Output the records. Match them exactly.

• **Exercise input**

※ ※ ※

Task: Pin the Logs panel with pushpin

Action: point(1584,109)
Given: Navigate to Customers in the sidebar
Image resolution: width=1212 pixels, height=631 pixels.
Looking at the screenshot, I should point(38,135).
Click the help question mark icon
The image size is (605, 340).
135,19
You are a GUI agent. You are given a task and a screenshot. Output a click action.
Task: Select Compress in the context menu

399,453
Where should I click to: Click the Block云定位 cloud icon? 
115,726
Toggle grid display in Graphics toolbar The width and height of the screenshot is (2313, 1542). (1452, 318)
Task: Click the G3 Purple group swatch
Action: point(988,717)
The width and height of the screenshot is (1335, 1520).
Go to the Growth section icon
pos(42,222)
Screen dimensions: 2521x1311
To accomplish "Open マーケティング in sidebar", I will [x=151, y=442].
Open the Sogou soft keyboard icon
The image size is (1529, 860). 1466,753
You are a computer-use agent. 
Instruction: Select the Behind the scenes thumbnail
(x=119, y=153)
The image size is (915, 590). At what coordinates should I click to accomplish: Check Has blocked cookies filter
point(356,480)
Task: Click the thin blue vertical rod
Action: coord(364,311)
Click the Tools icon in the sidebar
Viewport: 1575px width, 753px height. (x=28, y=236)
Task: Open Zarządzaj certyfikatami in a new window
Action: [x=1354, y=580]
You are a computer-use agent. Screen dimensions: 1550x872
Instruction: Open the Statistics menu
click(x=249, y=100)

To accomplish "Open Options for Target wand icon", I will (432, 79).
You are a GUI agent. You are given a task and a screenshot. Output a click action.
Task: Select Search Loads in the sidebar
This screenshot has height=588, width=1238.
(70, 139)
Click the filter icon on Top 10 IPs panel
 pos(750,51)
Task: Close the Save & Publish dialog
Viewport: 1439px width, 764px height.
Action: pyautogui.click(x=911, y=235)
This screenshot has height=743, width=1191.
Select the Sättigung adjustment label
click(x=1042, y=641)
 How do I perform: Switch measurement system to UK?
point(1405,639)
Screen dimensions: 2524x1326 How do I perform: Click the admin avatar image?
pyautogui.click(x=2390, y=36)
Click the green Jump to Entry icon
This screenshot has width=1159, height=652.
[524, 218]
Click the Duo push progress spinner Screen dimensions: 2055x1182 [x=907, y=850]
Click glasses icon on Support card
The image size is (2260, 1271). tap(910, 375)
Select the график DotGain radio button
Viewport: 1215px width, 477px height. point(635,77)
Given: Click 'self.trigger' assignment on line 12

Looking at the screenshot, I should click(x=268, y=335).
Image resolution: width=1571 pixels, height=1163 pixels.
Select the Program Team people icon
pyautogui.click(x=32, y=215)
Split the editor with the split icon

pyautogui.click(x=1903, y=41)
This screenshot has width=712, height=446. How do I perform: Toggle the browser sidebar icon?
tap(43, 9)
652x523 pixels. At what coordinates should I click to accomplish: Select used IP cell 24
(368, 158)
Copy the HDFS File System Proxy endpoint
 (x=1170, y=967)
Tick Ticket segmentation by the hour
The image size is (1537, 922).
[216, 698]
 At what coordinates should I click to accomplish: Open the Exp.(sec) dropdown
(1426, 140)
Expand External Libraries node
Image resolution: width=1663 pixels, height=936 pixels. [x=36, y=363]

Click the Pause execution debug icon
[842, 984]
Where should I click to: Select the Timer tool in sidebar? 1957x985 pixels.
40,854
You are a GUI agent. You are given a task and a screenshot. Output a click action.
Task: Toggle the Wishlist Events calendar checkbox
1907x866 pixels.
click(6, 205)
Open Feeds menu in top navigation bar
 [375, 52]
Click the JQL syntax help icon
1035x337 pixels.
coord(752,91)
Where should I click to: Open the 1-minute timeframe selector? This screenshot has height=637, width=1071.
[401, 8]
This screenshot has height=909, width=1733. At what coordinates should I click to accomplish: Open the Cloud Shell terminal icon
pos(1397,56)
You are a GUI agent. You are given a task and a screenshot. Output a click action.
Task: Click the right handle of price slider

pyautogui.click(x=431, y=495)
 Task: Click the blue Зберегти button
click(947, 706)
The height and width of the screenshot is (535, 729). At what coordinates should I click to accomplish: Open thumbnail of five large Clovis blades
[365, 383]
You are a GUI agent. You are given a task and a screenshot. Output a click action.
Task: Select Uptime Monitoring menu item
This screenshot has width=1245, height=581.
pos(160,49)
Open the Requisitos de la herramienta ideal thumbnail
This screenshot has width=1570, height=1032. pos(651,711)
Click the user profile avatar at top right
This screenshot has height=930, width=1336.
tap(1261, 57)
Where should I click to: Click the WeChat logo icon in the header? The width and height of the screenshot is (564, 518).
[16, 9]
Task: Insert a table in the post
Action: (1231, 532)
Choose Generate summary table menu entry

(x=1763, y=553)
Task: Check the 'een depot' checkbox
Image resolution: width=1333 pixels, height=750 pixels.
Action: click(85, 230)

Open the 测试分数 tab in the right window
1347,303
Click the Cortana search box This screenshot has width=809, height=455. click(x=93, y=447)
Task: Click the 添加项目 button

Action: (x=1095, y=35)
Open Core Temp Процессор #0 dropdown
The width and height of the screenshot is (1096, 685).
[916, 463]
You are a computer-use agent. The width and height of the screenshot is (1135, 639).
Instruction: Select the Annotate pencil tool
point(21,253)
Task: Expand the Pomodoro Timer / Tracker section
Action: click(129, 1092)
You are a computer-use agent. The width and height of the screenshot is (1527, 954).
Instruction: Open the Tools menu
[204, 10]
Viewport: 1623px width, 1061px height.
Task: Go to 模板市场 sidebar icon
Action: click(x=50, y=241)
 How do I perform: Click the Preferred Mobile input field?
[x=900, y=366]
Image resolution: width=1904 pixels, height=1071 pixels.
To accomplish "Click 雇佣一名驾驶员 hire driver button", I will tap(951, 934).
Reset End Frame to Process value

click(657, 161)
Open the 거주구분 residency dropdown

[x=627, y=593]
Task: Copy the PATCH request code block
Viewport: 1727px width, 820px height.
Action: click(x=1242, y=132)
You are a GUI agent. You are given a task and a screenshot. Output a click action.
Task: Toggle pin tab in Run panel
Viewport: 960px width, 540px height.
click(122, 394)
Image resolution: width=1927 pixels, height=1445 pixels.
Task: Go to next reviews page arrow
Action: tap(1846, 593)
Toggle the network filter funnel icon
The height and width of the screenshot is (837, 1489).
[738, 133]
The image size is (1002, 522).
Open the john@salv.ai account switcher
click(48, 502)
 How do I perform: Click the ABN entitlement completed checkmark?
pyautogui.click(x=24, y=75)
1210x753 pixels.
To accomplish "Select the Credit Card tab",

※ ※ ※

• **Result of this exercise**
Task: Pin the Logs panel with pushpin

Action: point(1584,109)
Given: Navigate to Customers in the sidebar
Image resolution: width=1212 pixels, height=631 pixels.
Looking at the screenshot, I should point(38,135).
Click the help question mark icon
The image size is (605, 340).
135,19
You are a GUI agent. You are given a task and a screenshot. Output a click action.
Task: Select Compress in the context menu

399,453
Where should I click to: Click the Block云定位 cloud icon? 
115,726
Toggle grid display in Graphics toolbar The width and height of the screenshot is (2313, 1542). (1452, 318)
Task: Click the G3 Purple group swatch
Action: point(988,717)
The width and height of the screenshot is (1335, 1520).
Go to the Growth section icon
pos(42,222)
Screen dimensions: 2521x1311
To accomplish "Open マーケティング in sidebar", I will [x=151, y=442].
Open the Sogou soft keyboard icon
The image size is (1529, 860). 1466,753
You are a computer-use agent. 
Instruction: Select the Behind the scenes thumbnail
(x=119, y=153)
The image size is (915, 590). At what coordinates should I click to accomplish: Check Has blocked cookies filter
point(356,480)
Task: Click the thin blue vertical rod
Action: coord(364,311)
Click the Tools icon in the sidebar
Viewport: 1575px width, 753px height. (x=28, y=236)
Task: Open Zarządzaj certyfikatami in a new window
Action: [x=1354, y=580]
You are a computer-use agent. Screen dimensions: 1550x872
Instruction: Open the Statistics menu
click(x=249, y=100)

To accomplish "Open Options for Target wand icon", I will (432, 79).
You are a GUI agent. You are given a task and a screenshot. Output a click action.
Task: Select Search Loads in the sidebar
This screenshot has height=588, width=1238.
(70, 139)
Click the filter icon on Top 10 IPs panel
 pos(750,51)
Task: Close the Save & Publish dialog
Viewport: 1439px width, 764px height.
Action: pyautogui.click(x=911, y=235)
This screenshot has height=743, width=1191.
Select the Sättigung adjustment label
click(x=1042, y=641)
 How do I perform: Switch measurement system to UK?
point(1405,639)
Screen dimensions: 2524x1326 How do I perform: Click the admin avatar image?
pyautogui.click(x=2390, y=36)
Click the green Jump to Entry icon
This screenshot has width=1159, height=652.
[524, 218]
Click the Duo push progress spinner Screen dimensions: 2055x1182 [x=907, y=850]
Click glasses icon on Support card
The image size is (2260, 1271). tap(910, 375)
Select the график DotGain radio button
Viewport: 1215px width, 477px height. point(635,77)
Given: Click 'self.trigger' assignment on line 12

Looking at the screenshot, I should click(x=268, y=335).
Image resolution: width=1571 pixels, height=1163 pixels.
Select the Program Team people icon
pyautogui.click(x=32, y=215)
Split the editor with the split icon

pyautogui.click(x=1903, y=41)
This screenshot has width=712, height=446. How do I perform: Toggle the browser sidebar icon?
tap(43, 9)
652x523 pixels. At what coordinates should I click to accomplish: Select used IP cell 24
(368, 158)
Copy the HDFS File System Proxy endpoint
 (x=1170, y=967)
Tick Ticket segmentation by the hour
The image size is (1537, 922).
[216, 698]
 At what coordinates should I click to accomplish: Open the Exp.(sec) dropdown
(1426, 140)
Expand External Libraries node
Image resolution: width=1663 pixels, height=936 pixels. [x=36, y=363]

Click the Pause execution debug icon
[842, 984]
Where should I click to: Select the Timer tool in sidebar? 1957x985 pixels.
40,854
You are a GUI agent. You are given a task and a screenshot. Output a click action.
Task: Toggle the Wishlist Events calendar checkbox
1907x866 pixels.
click(6, 205)
Open Feeds menu in top navigation bar
 [375, 52]
Click the JQL syntax help icon
1035x337 pixels.
coord(752,91)
Where should I click to: Open the 1-minute timeframe selector? This screenshot has height=637, width=1071.
[401, 8]
This screenshot has height=909, width=1733. At what coordinates should I click to accomplish: Open the Cloud Shell terminal icon
pos(1397,56)
You are a GUI agent. You are given a task and a screenshot. Output a click action.
Task: Click the right handle of price slider

pyautogui.click(x=431, y=495)
 Task: Click the blue Зберегти button
click(947, 706)
The height and width of the screenshot is (535, 729). At what coordinates should I click to accomplish: Open thumbnail of five large Clovis blades
[365, 383]
You are a GUI agent. You are given a task and a screenshot. Output a click action.
Task: Select Uptime Monitoring menu item
This screenshot has width=1245, height=581.
pos(160,49)
Open the Requisitos de la herramienta ideal thumbnail
This screenshot has width=1570, height=1032. pos(651,711)
Click the user profile avatar at top right
This screenshot has height=930, width=1336.
tap(1261, 57)
Where should I click to: Click the WeChat logo icon in the header? The width and height of the screenshot is (564, 518).
[16, 9]
Task: Insert a table in the post
Action: (1231, 532)
Choose Generate summary table menu entry

(x=1763, y=553)
Task: Check the 'een depot' checkbox
Image resolution: width=1333 pixels, height=750 pixels.
Action: click(85, 230)

Open the 测试分数 tab in the right window
1347,303
Click the Cortana search box This screenshot has width=809, height=455. click(x=93, y=447)
Task: Click the 添加项目 button

Action: (x=1095, y=35)
Open Core Temp Процессор #0 dropdown
The width and height of the screenshot is (1096, 685).
[916, 463]
You are a computer-use agent. The width and height of the screenshot is (1135, 639).
Instruction: Select the Annotate pencil tool
point(21,253)
Task: Expand the Pomodoro Timer / Tracker section
Action: click(129, 1092)
You are a computer-use agent. The width and height of the screenshot is (1527, 954).
Instruction: Open the Tools menu
[204, 10]
Viewport: 1623px width, 1061px height.
Task: Go to 模板市场 sidebar icon
Action: click(x=50, y=241)
 How do I perform: Click the Preferred Mobile input field?
[x=900, y=366]
Image resolution: width=1904 pixels, height=1071 pixels.
To accomplish "Click 雇佣一名驾驶员 hire driver button", I will tap(951, 934).
Reset End Frame to Process value

click(657, 161)
Open the 거주구분 residency dropdown

[x=627, y=593]
Task: Copy the PATCH request code block
Viewport: 1727px width, 820px height.
Action: click(x=1242, y=132)
You are a GUI agent. You are given a task and a screenshot. Output a click action.
Task: Toggle pin tab in Run panel
Viewport: 960px width, 540px height.
click(122, 394)
Image resolution: width=1927 pixels, height=1445 pixels.
Task: Go to next reviews page arrow
Action: tap(1846, 593)
Toggle the network filter funnel icon
The height and width of the screenshot is (837, 1489).
[738, 133]
The image size is (1002, 522).
Open the john@salv.ai account switcher
click(48, 502)
 How do I perform: Click the ABN entitlement completed checkmark?
pyautogui.click(x=24, y=75)
1210x753 pixels.
To accomplish "Select the Credit Card tab",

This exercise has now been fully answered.